Anonymous ID: b03972 Oct. 8, 2020, 5:50 p.m. No.10988302   🗄️.is 🔗kun

>>10988198

USS Kentucky (BB-66)

 

USS[a] Kentucky (BB-66) was an uncompleted battleship originally intended to be the second ship of the Montana class. However, the urgent need for more warships at the outbreak of World War II and the U.S. Navy's experiences in the Pacific theater led it to conclude that rather than battleships larger and more heavily armed than the Iowa class, it quickly needed more fast battleships of that class to escort the new Essex-class aircraft carriers being built. As a result, hulls BB-65 and BB-66 were reordered and laid down as Iowa-class battleships in 1942.

 

As such, she was intended to be the sixth and final member of the Iowa-class constructed. At the time of her construction she was the second ship of the United States Navy to be named in honor of the U.S. state of Kentucky. Like her sister ship Illinois, laid down as one of the last pair of Iowa-class ahead of her, Kentucky was still under construction at the end of hostilities and became caught up in the post-war draw-down of the armed services. Her construction was suspended twice, during which times she served as a parts hulk. In the '1950s, several proposals were made to complete the ship as a guided missile battleship, abandoned primarily due to cost concerns and the rampant pace of evolving missile technology. Kentucky ultimately was sold for scrap in 1958.

 

As early as 1946, missile conversion projects for Kentucky and the incomplete large cruiser USS Hawaii were discussed.[23] In the early 1950s, the advances in guided missile technology led to a proposal to create a large warship armed with both guns and missiles. To this end, the incomplete Kentucky was chosen for conversion from an all gun ship into a "guided missile battleship".[24] This proposal would have been relatively conservative, and would have involved the installation of a pair of twin arm launchers for the RIM-2 Terrier surface-to-air missile (SAM) on the aft deckhouse, with a pair of antennas for the associated AN/APG-55 pulse doppler interception radar installed forward of these, and the AN/SPS-2B air search radar on a short mast.[25] Since the battleship was already approximately 73% complete (construction had been halted at the second deck),[20] installation of the missile system and associated electronics would have involved only adding the necessary equipment without any need to rebuild the ship to accommodate the system.[b] Some guided missile concepts included one or two launchers for eight Regulus II or SSM-N-2 Triton nuclear cruise missiles.[26] The guided missile battleship project was authorized in 1954, and Kentucky was renumbered from BB-66 to BBG-1, with the conversion due to be complete in 1956. However, the project was soon cancelled, with the conversion ideas transferred to a smaller platform that led to the Boston-class guided missile cruiser.[25] These partial conversions of two Baltimore-class heavy cruisers proved only partially successful in their new role, as the pace of change in cruise missile technology rendered their new weapons systems obsolete, while their remaining heavy guns proved in demand.

 

Another conversion project in early 1956 called for the installation of two Polaris nuclear ballistic missile launchers with a capacity for sixteen weapons.[5] Also proposed were four RIM-8 Talos SAM launchers with eighty missiles per launcher and twelve RIM-24 Tartar SAM launchers with 504 missiles.
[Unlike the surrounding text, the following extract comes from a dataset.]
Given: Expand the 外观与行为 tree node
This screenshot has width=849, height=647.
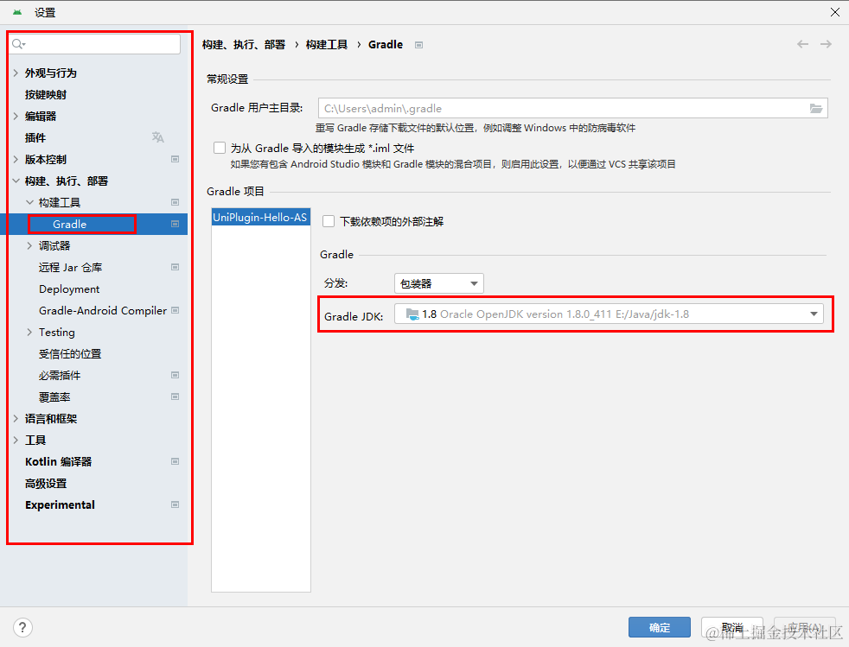Looking at the screenshot, I should (x=15, y=73).
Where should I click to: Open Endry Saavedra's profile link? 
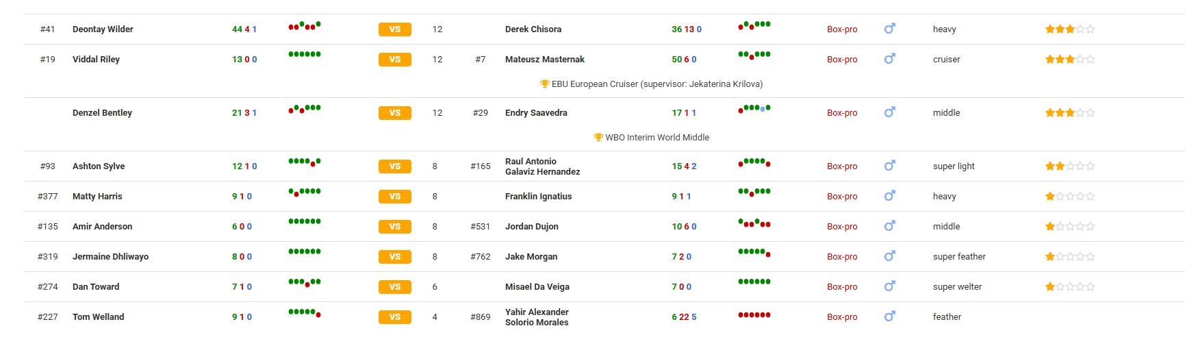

A July 1956 estimate projected completing the ship by July 1961, but the cost of the conversion ultimately forced the Navy to abandon the project.[27]

 

Kentucky was never completed, instead serving as a parts hulk while in the mothball fleet at the Philadelphia Naval Shipyard from about 1950 to 1958.[24] Hurricane Hazel hit the area on 15 October 1954, causing Kentucky to break free from her moorings and run aground in the Delaware River.[28] In 1956, Kentucky's bow was removed and used in the repair of Wisconsin, which had been damaged in a collision with the destroyer USS Eaton on 6 May 1956.[24] Congressman William Huston Natcher attempted to block the sale of the ship by objecting to the bill in August 1957.[29] Nevertheless, Kentucky was struck from the Naval Vessel Register on 9 June 1958 and her incomplete hulk was sold for scrapping to Boston Metals Company of Baltimore, Maryland on 31 October for $1,176,666.[20][30] She was towed to their shipyard in Baltimore in February 1959.